论文标题
用加权术语进行树木摘要的高效且最佳的算法
Efficient and Optimal Algorithms for Tree Summarization with Weighted Terminologies
论文作者
论文摘要
将数据集的一小部分向用户呈现的数据摘要已广泛应用于众多应用程序和系统中。许多数据集用层次术语编码,例如,疾病9,医学主题和基因本体学的国际分类,仅举几例。在本文中,我们研究了选择各种K元素以汇总具有层次术语的输入数据集的问题,并在本体论结构中可视化摘要。我们提出了一种有效的贪婪算法,以解决(1-1/e)= 62%的approximation保证解决问题。尽管这种贪婪的解决方案大约可以达到质量保证的答案,但仍然不是最佳的。为了最佳解决该问题,我们进一步开发了一种动态编程算法,以使用称为OVDO的本体论术语来获得最佳的log-data可视化答案。理论上分析了OVDO的复杂性和正确性。此外,我们提出了一种有用的减少树木的优化技术,以去除零重量的无用节点,然后将树缩小成较小的节点,从而确保在许多现实世界应用中OVDO的效率加速。对现实世界数据集的广泛实验结果显示了我们提出的近似和精确算法在树数据摘要中的有效性和效率。

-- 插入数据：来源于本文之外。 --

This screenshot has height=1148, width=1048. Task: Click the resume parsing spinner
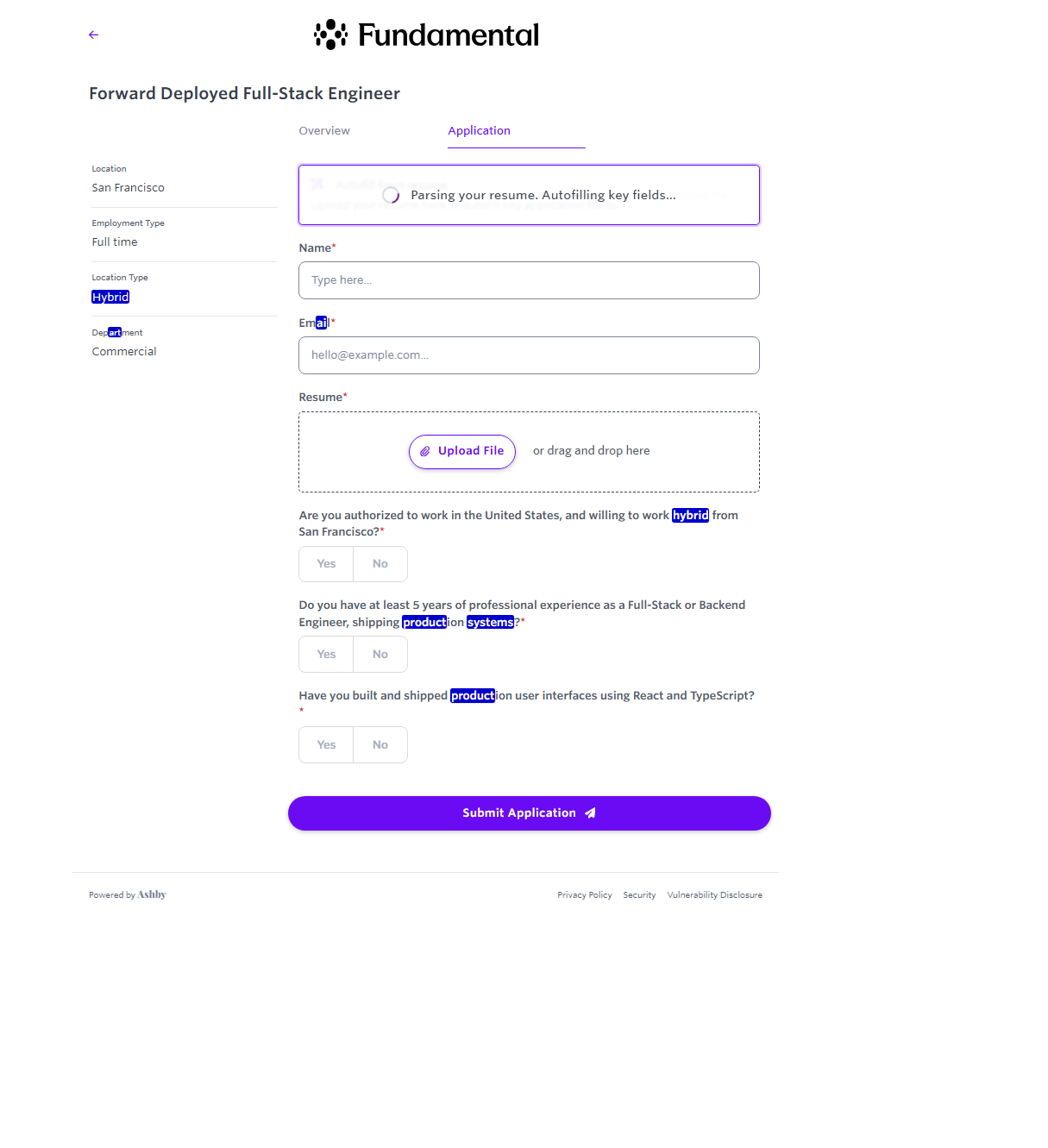pos(391,196)
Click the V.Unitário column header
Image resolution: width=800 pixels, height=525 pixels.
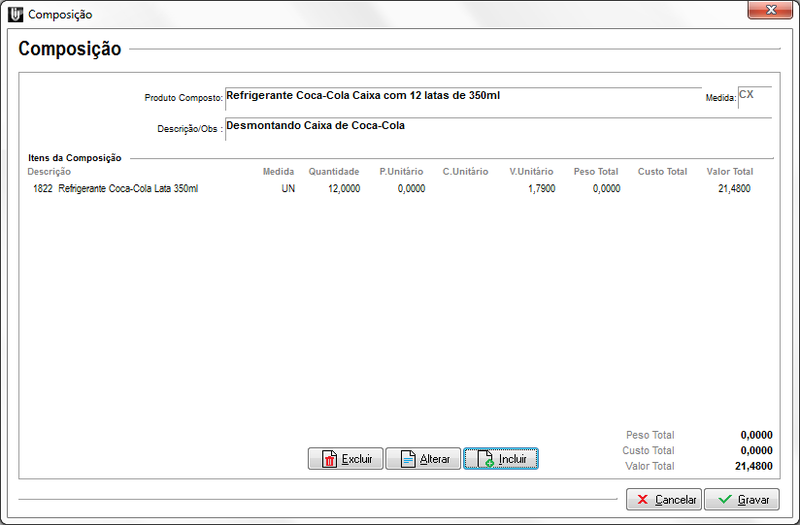tap(530, 172)
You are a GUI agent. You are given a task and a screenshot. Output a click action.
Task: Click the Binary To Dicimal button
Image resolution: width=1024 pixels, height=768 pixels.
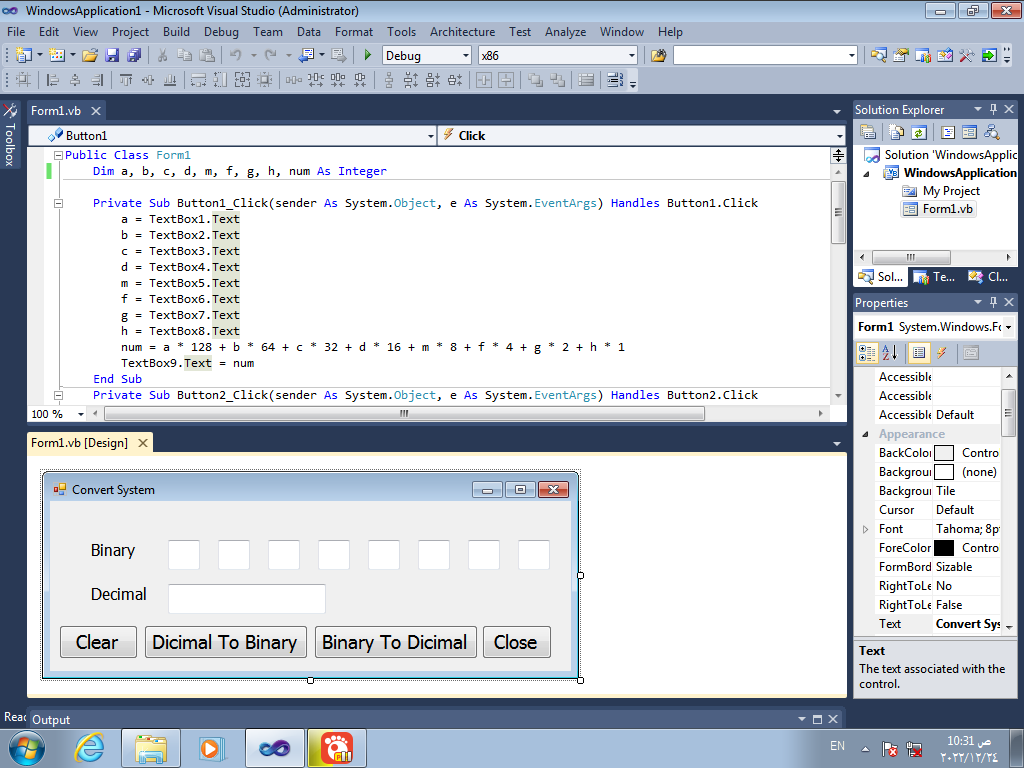(394, 642)
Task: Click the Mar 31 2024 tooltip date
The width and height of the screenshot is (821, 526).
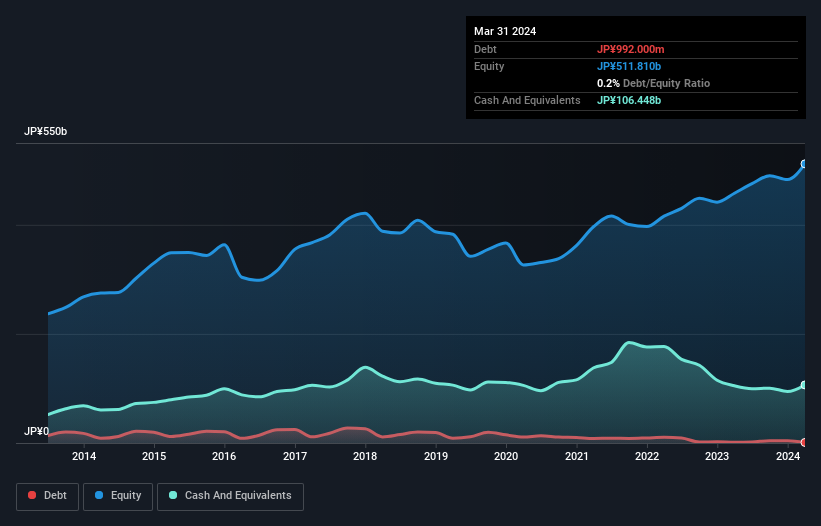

Data summarization that presents a small subset of a dataset to users has been widely applied in numerous applications and systems. Many datasets are coded with hierarchical terminologies, e.g., the international classification of Diseases-9, Medical Subject Heading, and Gene Ontology, to name a few. In this paper, we study the problem of selecting a diverse set of k elements to summarize an input dataset with hierarchical terminologies, and visualize the summary in an ontology structure. We propose an efficient greedy algorithm to solve the problem with (1-1/e) = 62% -approximation guarantee. Although this greedy solution achieves quality-guaranteed answers approximately but it is still not optimal. To tackle the problem optimally, we further develop a dynamic programming algorithm to obtain optimal answers for graph visualization of log-data using ontology terminologies called OVDO . The complexity and correctness of OVDO are theoretically analyzed. In addition, we propose a useful optimization technique of tree reduction to remove useless nodes with zero weights and shrink the tree into a smaller one, which ensures the efficiency acceleration of OVDO in many real-world applications. Extensive experimental results on real-world datasets show the effectiveness and efficiency of our proposed approximate and exact algorithms for tree data summarization.